そこには周助が心配そうな表情で私を見つめている姿があった。


「今日、楽しかった?」

「う、うん!楽しかったよ!」

「嘘。なんかずっと考え事してたよね。デート中も上の空って感じだった」

「………」

「僕といてもつまらなかったかな…」


周助が申し訳なさそうに言う。
私は首をブンブン振って周助の言葉を否定する。


「ち、違うの周助!ホントに、ホントに楽しかったの!」

「………」

「ただ…」

「ただ?」

「私って魅力ない女なのかなって…思ってただけだから…。周助は何も悪くないの…」


最後の方は声が小さくなってごにょごにょと言う感じだった。
周助は首を傾げて「どうして?」と言った。


「どうしてそう思うの?」

今の周助は怒ってるというよりは悲しんでる感じがする。
私はもごもごと口を動かして言葉にしようとするが、なかなか出てくれない。
上手く伝えられない。
周助は尚も私の言葉を待っている。
居たたまれなくなって私はボソッと漸く呟いた。


「……てくれない」

「えっ?」


小さな声は周助に届かなかったようだ。
私は意を決して再び同じ言葉を言った。
今度は周助にも聞こえるような、大きい声で。


「…っだって!周助、全然私にキスしてくれないじゃない!」

「なまえ?」

「そりゃあ女としての魅力がないのかなって考えるよ…」


しゅんと落ち込む私。
だってもう二ヶ月だよ。
私だって女の子だもん。
好きな人とキスしたい。

顔を上げて周助を見るのが辛い。
きっと呆れたよね。
困らせたよね。

私はなんだか泣きそうになった。


「…っごめんね、周助。私変なこと言ったよね」


周助を振り切って先を歩く私。


「もう時間だし帰ろ?また明日…」

「なまえっ!」


突然腕を掴まれて私はバランスを崩し、周助の胸へ引き寄せられた。
周助の匂いが鼻を掠める。
思えば今まで周助に抱き締められたこともなかった気がする。


「しゅ、すけ…?」

「ごめん…」

「えっ…何が…?」

「なまえにそんなこと思わせてたなんて…ごめん。僕、彼氏失格だよね」


周助が私を抱き締める腕の力を強くして言った。
ちょっとだけ苦しい。
でも今はそれが嬉しい。


「ファーストキスは思い出に残るものだから、ちゃんと演出がしたかったんだ。ロマンチックなシチュエーションとか考えてたんだけど…。…ダメだ…全然なまえの気持ちわかってなかったね」

「そ、それじゃあ、私に魅力がないってことは…」

「全然ないよ。

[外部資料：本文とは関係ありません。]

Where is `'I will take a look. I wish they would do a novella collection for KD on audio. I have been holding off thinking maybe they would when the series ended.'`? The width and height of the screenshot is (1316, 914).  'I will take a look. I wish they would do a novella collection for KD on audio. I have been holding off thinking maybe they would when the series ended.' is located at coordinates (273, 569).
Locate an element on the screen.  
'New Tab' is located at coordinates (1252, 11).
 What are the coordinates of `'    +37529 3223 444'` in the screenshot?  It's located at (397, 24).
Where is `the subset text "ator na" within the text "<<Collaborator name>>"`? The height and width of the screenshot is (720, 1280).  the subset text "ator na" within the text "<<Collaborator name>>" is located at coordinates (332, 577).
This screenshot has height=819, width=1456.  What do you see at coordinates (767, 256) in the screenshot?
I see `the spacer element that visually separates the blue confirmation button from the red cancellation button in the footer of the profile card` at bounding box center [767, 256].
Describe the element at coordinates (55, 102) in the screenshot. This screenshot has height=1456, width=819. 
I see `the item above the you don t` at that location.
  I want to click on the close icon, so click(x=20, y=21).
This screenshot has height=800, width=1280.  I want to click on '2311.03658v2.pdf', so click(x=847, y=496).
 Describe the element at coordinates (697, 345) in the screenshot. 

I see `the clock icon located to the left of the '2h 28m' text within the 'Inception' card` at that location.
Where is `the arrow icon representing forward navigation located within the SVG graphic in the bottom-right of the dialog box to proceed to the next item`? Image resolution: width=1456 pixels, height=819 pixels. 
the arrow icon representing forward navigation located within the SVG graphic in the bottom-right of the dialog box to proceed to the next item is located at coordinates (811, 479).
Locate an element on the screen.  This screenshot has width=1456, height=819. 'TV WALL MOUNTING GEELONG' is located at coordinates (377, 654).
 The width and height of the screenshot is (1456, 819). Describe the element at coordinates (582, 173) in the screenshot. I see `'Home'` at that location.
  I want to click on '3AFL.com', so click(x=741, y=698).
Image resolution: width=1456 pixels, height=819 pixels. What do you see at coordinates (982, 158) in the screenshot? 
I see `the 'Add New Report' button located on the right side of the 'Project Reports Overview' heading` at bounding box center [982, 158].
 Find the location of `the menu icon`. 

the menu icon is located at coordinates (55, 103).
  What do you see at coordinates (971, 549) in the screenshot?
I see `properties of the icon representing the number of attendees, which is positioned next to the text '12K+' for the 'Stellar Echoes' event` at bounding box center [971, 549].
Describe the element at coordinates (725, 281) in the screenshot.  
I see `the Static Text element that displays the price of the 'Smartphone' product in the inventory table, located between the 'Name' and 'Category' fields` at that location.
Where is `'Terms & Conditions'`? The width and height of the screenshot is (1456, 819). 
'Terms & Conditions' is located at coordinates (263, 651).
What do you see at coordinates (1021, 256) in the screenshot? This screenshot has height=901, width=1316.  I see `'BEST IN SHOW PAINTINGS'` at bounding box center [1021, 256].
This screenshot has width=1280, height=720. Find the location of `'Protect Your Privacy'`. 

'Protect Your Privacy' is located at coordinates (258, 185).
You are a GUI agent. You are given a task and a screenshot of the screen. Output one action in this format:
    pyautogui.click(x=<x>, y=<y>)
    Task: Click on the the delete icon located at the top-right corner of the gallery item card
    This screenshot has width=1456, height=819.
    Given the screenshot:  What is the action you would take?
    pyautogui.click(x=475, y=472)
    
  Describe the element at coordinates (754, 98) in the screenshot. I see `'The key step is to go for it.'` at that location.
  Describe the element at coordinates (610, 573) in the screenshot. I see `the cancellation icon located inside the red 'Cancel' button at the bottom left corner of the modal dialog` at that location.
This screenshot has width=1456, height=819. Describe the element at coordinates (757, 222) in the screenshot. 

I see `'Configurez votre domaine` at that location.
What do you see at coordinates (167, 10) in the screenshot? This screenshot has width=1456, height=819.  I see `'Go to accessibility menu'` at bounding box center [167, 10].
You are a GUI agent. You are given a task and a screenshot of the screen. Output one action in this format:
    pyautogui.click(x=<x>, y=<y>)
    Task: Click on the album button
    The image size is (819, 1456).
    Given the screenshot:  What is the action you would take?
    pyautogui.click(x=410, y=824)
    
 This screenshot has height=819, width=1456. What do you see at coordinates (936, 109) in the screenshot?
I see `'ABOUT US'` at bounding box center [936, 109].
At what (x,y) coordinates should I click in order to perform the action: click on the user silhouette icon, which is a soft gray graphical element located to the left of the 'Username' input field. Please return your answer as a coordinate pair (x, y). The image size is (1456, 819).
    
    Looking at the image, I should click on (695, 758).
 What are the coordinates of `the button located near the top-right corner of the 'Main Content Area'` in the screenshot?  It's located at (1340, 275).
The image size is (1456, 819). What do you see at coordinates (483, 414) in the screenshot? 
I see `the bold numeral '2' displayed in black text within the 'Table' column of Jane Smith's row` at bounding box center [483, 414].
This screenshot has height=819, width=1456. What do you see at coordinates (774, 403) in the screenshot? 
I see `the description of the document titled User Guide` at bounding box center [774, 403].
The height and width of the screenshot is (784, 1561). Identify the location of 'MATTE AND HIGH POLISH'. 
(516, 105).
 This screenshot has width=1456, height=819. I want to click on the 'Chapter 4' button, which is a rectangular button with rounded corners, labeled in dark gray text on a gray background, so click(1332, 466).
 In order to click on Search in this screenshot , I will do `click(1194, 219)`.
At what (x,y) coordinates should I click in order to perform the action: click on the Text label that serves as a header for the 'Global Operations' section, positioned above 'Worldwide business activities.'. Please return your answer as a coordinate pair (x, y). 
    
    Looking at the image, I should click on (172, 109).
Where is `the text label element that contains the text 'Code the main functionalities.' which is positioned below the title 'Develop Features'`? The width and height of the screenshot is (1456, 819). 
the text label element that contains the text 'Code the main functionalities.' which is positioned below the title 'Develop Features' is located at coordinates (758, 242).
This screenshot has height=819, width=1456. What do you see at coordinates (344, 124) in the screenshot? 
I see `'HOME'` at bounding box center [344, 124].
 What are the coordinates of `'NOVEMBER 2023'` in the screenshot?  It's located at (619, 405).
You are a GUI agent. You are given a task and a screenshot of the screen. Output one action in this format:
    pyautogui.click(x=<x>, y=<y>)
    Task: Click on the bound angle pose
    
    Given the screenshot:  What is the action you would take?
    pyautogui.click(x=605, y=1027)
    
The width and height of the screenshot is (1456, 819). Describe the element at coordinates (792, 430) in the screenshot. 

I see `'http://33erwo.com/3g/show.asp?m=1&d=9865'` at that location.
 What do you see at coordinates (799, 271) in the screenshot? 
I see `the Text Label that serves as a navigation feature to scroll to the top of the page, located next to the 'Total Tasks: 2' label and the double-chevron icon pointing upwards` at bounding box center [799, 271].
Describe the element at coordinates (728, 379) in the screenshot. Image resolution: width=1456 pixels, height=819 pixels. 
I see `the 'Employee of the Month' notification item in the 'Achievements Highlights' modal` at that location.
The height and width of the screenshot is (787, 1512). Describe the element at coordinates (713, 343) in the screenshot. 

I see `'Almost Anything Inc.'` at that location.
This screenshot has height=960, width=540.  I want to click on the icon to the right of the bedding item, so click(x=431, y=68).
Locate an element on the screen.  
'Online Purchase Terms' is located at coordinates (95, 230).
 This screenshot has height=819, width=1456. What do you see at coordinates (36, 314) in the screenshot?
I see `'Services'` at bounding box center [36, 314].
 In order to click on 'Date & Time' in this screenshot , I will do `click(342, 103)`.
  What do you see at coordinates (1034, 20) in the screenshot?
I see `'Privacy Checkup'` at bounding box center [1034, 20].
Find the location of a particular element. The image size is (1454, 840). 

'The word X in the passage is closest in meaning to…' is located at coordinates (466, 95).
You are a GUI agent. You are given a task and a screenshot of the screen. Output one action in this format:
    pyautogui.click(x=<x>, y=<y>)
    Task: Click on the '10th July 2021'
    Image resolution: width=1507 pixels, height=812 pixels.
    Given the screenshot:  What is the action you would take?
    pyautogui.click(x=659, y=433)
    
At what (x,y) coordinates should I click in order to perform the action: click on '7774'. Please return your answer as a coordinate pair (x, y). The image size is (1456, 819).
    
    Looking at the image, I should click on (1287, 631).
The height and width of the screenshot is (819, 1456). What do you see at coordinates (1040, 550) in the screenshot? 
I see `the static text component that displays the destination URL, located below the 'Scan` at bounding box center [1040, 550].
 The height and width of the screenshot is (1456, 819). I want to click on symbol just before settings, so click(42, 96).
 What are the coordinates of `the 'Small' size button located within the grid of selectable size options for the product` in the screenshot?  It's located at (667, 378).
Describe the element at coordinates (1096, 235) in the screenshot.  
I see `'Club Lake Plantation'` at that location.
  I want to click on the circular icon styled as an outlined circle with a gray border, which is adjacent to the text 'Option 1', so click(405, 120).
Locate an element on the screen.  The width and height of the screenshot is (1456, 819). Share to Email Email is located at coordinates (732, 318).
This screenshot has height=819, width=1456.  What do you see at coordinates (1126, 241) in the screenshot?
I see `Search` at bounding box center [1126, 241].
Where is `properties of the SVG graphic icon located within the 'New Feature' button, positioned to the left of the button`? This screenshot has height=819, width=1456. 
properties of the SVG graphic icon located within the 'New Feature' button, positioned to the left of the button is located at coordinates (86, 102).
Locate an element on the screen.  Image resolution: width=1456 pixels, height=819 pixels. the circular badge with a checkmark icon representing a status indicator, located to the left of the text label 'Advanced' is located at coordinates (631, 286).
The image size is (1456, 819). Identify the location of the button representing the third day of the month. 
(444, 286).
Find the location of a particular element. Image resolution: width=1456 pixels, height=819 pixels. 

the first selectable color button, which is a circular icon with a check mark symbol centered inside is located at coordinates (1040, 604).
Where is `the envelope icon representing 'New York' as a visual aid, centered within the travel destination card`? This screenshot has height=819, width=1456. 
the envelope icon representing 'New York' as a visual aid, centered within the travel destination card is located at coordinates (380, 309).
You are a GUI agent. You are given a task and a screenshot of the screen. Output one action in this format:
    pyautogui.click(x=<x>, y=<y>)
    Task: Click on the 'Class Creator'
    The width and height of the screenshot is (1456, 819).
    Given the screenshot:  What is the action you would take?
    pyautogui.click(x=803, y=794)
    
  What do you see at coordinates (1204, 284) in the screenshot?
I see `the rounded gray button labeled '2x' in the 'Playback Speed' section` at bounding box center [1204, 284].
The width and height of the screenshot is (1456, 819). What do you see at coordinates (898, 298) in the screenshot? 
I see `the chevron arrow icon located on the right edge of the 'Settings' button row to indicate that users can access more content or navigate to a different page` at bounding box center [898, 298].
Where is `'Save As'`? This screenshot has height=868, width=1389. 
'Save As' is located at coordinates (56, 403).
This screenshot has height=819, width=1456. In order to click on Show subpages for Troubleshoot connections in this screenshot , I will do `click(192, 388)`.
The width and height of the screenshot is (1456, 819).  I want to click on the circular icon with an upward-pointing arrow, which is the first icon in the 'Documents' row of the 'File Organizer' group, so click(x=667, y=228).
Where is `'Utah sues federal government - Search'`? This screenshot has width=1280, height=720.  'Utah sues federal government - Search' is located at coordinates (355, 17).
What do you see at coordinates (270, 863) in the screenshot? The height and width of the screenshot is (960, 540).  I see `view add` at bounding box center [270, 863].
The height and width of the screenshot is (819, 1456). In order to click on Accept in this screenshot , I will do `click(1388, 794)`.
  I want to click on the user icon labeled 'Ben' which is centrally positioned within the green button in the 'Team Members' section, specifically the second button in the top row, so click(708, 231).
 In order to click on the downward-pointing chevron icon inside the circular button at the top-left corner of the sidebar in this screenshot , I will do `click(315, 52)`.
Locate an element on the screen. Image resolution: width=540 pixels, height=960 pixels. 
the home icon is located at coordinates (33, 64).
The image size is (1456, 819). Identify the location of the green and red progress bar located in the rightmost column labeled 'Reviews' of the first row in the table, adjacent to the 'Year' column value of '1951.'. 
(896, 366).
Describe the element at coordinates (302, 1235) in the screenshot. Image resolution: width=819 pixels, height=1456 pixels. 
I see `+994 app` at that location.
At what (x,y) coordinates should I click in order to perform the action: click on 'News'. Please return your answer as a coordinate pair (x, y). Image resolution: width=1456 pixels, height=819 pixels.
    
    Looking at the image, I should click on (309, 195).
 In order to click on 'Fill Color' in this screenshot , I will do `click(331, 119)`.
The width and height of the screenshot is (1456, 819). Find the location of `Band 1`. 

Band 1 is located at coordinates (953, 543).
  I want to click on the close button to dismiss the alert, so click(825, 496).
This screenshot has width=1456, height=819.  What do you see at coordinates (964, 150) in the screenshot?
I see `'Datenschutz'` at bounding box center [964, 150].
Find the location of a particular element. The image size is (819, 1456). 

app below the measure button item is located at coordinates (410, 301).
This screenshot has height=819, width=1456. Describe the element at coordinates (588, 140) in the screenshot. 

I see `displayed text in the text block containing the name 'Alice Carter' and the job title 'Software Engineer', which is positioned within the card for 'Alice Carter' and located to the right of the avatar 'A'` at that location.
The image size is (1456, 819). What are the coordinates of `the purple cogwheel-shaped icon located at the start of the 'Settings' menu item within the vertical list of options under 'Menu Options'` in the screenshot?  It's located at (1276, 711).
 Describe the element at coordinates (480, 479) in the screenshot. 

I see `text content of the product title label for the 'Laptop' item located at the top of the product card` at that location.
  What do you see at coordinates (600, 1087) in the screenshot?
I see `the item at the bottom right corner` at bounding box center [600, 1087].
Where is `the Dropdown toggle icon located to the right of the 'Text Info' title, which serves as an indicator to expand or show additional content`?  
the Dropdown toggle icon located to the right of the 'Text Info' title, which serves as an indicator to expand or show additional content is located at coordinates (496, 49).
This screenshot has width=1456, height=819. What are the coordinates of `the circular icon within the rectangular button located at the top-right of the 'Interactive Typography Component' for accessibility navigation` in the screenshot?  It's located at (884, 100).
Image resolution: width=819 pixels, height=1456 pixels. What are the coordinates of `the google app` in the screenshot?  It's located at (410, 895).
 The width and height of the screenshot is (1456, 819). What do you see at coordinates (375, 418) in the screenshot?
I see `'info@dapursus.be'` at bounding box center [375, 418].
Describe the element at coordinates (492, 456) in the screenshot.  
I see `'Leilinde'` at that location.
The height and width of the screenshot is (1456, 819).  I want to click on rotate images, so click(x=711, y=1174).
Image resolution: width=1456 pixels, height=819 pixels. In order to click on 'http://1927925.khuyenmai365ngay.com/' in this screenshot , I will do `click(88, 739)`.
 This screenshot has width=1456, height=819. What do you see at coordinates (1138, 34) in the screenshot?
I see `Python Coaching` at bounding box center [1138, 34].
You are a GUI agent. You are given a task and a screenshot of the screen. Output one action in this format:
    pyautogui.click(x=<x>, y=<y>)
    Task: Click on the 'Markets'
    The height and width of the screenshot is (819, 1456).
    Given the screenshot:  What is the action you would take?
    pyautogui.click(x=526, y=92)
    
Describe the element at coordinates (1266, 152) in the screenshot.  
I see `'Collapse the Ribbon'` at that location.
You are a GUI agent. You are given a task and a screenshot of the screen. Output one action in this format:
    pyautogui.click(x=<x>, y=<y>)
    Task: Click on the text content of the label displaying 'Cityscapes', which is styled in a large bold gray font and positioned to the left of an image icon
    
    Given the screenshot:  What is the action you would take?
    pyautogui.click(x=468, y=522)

むしろ最近のなまえ、すごく可愛くて僕も我慢の限界だったんだ」


周助が苦笑しながら言う。
私はそれを聞いて力が抜けてしまった。
よかった…私に魅力がないわけではなかったんだ…

涙目で周助を見つめて笑う。
周助も目を細めて私の涙を親指で拭う。
きっと今のでメイクちょっと落ちたよね。
メイクだけじゃない。
今の私、すっごく可愛くない顔してる。


「なまえ、可愛い」


私の気持ちを知ってか知らずか、周助が溶けるように甘い言葉を言ってきた。
それだけで私はもう嬉しい。


(あれ?もしかして今、キスするシチュエーション…?)


ふと気がつくと、そこには甘い空気が流れていた。
周助がクスッと笑って顔を近づけてくる。
私もゆっくりと瞳を閉じて周助の唇を待った。






重ねられた唇は温かくて。
周助みたいに優しくて甘かった。


どんなシチュエーションでも周助といれば最高にロマンチックなキスになる。
私は心の中でそう思いながら幸せを噛みしめていた。


忘れられない、私と周助のファーストキス。